Leslie Ann Goldberg is a Senior Research Fellow at St Edmund Hall and Professor of Computer Science at the University of Oxford. She currently serves as Head of the Department of Computer Science (on sabbatical 2025-26) and focuses on foundational problems in Algorithms and Complexity Theory , particularly randomised algorithms for network communication, machine learning, and statistical physics models. Her research includes solving Aldous' 1987 conjecture on backoff protocol instability (with John Lapinskas), developing rigorous mathematical analysis frameworks for algorithmic efficiency, and advancing approximate counting techniques via Markov Chain Monte Carlo methods (with Andreas Galanis and collaborators). Key projects involve graph homomorphisms , Moran process dynamics , and #BIS complexity class analysis.
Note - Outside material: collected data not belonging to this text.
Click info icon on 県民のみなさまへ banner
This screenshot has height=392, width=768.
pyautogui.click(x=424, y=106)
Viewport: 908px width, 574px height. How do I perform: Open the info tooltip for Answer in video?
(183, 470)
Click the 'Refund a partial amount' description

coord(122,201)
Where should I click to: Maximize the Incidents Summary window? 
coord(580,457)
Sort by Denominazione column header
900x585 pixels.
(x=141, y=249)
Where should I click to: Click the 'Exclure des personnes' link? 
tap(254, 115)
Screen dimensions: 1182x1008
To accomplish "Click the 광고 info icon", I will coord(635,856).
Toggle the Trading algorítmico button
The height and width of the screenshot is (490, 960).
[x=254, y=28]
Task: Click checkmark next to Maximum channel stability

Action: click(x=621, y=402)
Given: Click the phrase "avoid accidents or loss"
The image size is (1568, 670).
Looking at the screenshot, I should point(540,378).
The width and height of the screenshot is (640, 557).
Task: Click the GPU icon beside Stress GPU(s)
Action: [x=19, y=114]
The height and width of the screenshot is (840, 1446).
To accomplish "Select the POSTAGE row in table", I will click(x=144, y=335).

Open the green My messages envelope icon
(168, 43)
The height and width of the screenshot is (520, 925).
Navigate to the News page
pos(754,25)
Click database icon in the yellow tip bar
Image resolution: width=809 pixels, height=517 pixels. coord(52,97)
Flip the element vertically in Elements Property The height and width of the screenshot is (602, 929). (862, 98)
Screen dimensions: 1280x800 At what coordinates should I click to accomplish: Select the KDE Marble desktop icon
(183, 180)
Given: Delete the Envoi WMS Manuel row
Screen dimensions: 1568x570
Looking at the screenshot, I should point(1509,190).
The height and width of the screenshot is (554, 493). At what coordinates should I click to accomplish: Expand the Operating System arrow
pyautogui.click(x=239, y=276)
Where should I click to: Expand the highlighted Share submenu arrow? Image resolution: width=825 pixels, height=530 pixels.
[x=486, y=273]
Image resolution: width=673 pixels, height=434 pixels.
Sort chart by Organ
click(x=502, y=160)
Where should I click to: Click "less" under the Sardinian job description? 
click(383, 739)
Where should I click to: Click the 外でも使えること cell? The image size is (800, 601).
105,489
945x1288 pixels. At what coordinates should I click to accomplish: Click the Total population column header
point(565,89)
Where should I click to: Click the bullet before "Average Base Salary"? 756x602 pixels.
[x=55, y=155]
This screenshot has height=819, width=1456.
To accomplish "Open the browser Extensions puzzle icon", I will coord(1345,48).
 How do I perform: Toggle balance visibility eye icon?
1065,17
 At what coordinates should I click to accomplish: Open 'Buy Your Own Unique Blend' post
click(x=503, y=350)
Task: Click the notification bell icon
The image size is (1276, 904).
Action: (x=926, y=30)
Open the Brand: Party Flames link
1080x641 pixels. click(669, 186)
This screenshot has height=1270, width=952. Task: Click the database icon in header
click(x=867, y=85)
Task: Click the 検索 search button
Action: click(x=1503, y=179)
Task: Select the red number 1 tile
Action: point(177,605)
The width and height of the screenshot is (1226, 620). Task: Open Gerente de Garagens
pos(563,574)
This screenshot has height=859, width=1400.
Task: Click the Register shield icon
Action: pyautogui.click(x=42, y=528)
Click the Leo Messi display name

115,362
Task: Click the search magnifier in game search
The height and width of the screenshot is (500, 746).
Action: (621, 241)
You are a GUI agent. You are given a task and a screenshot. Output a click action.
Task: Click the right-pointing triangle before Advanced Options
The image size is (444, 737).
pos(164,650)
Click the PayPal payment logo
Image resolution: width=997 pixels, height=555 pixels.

Recent publications (2023-2024) span topics like Sybil defense mechanisms, low-temperature sampling on random graphs, and parameterised subgraph counting modulo 2. Her work demonstrates cross-disciplinary impact in computational biology, statistical physics, and database theory. Scientific Awards include Best Paper Prizes at ICALP 2016, ICALP 2010, and IPEC 2017. She supervises PhD student Paulina Smolarova and collaborates extensively with researchers in Oxford and beyond.
Dr. Rasmus Ibsen-Jensen is a Lecturer in Computer Science at the University of Liverpool. Previously, he held a Postdoctoral position at IST Austria under Krishnendu Chatterjee and completed his PhD under Peter Bro Miltersen. Research Focus: Algorithmic game theory, strategy complexity in two-player zero-sum games, control flow graph algorithms, edit distance for automata, and theoretical biology applications. Teaching: Module Coordinator for second-year courses in database development (COMP207), C++ programming (COMP282), and industrial placement (COMP299). His work bridges computational game theory and formal verification, with recent publications exploring memory constraints in partial-information games, algebraic path properties in concurrent systems, and evolutionary spatial dynamics. While no scientific awards are explicitly mentioned in the provided text, his contributions to algorithmic complexity and interdisciplinary research (e.g., theoretical biology) highlight his academic impact.
Andrew Rice is a Professor of Computer Science at the University of Cambridge's Department of Computer Science and Technology, and holds the Hassabis Fellowship in Computer Science. He is also the Director of Studies in Computer Science at Queens' College. His research focuses on programming languages, software engineering, and machine learning applications in software development. He leads projects like Isaac Computer Science and ALTA (Automated Language Teaching and Assessment), advancing adaptive learning technologies. His work includes static analysis tools such as Error Prone at Google, energy efficiency studies in computing infrastructure, and contributions to the Computing for the Future of the Planet initiative. His teaching emphasizes practical skill development through flipped classrooms and video lectures, earning him the 2014 Pilkington Prize for teaching excellence. He has held visiting roles at Google and collaborated on energy consumption research for mobile devices and data centers. His research spans systems, networking, and natural language processing, with a strong focus on applying computational methods to real-world challenges. Key Projects: Isaac Physics/Computer Science, ALTA, Error Prone Static Analysis Research Themes: Programming Languages, Machine Learning, Energy Efficiency Awards: Pilkington Prize (2014)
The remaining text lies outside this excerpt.